NETSPOTâ„¢ (Ga-68 labeled DOTATATE, Injection)

Question:
Could you please tell us how to code the FDA-approved (June 2, 2016) radiopharmaceutical Ga-68 labeled DOTATATE, injection (NETSPOTâ„¢), a PET imaging agent for localization of somatostatin receptor-positive neuroendocrine tumors (NETs).

Answer:

The coding for the new FDA-approved diagnostic radiopharmaceutical Ga-68 DOTATATE will evolve as with any new drug. We expect this evolution to occur over the next year or two and we encourage SNMMI members to check SNMMI's website regularly for updates. We also call to your attention that the various codes and reimbursement rates will change based on the billing setting and date of service during this early evolution of a new drug and service. It is important to pay attention to the setting; Medicare hospital outpatient, Medicare physician fee schedule, independent diagnostic testing facilities (IDTF), or third-party payers (TPP) and the date of service (DOS) of the procedure for appropriate billing instructions.

Of importance, Medicare currently has a National Coverage Determination for Oncologic PET procedures which allows local contractors to determine coverage for newly approved by FDA PET agents; therefore, for claims with a DOS on or after June 2, 2016, for all Medicare settings, imaging with Ga-68 DOTATATE may be covered at the local Medicare Administrative Contractor (MAC) discretion, providers should communicate with their local MAC for local coverage policies pertaining to this new diagnostic radiopharmaceutical and procedure. To bill Medicare for locally covered PET services use the single most appropriate CPT code 78811 to 78816 based on the imaging area and PET/CT or PET equipment ordered and used for the study. To bill Medicare in any setting for non-covered PET services, providers would choose HCPCS Level II code G0235 PET imaging, any site, not otherwise specified. Billing Medicare with this code should result in a claim denial. Providers who choose to have their patients sign Advanced Beneficiary Notices, prior to performing the studies, could then bill the patient for the non-covered Medicare service.
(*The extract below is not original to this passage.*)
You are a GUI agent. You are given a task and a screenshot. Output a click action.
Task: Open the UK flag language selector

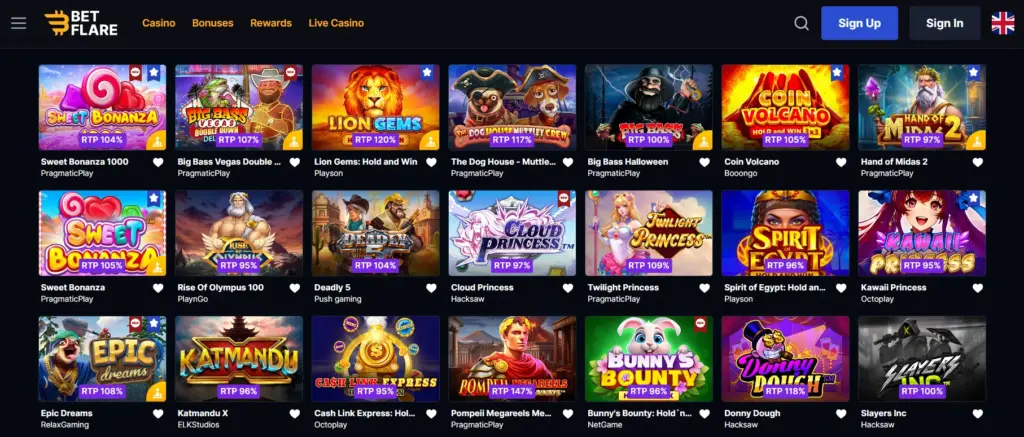(1002, 23)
Regarding the Radiopharmaceutical coding, for DOS immediate post-FDA approval (beginning on or after May 31, 2016), hospital outpatient departments IDTFs, physician offices, and TPPs use HCPCS Level II code J3490 Drug, injection, not otherwise classified for Ga-68 DOTATATE. When using HCPCS code J3490, be sure to include the NDC (69488-001-40) on the claim form so that the payer can identify the drug more easily.

For dates of service January 1, 2017 and beyond, CMS has established a permanent HCPCS code that should be use in both the HOPPS and MPFS settings unless payers dictate otherwise.  The new on January 1, 2017 HCPCS level II code and description is A9587 Gallium ga-68, dotatate, diagnostic, 0.1 millicurie. SNMMI is disappointed that this description is not per study dose as requested.

SNMMI recommends the use of the JW modifier to report wasted product and for providers to report the full costs of the ordered dose, along with the patient administered dose. When reporting any HCPCS code, providers must report the number of units per the HCPCS description that are administered to the patient and not the ordered dose. However, the SNMMI recommends reporting any wasted product from ordered dose to administer dose by reporting those units with the HCPCS description followed by the JW modifier. This modifier will identify to the payer that you had product at a cost to the provider that was not administered to the patient and was discarded or wasted. The use of the JW modifier is an important mechanism for providers to be able to report the costs and be paid appropriately for radiopharmaceuticals. More information regarding JW modifiers can be located on a CMS Q&A located at https://www.cms.gov/Medicare/Medicare-Fee-for-Service-Payment/HospitalOutpatientPPS/Downloads/JW-Modifier-FAQs.pdf

The opinions referenced are those of the members of the SNMMI Coding and Reimbursement Committee and their consultants based on their coding experience. They are based on the commonly used codes in Nuclear Medicine, which are not all inclusive. Always check with your local insurance carriers as policies vary by region. The final decision for the coding of a procedure must be made by the physician considering regulations of insurance carriers and any local, state or federal laws that apply to the physicians practice. The SNMMI and its representatives disclaim any liability arising from the use of these opinions.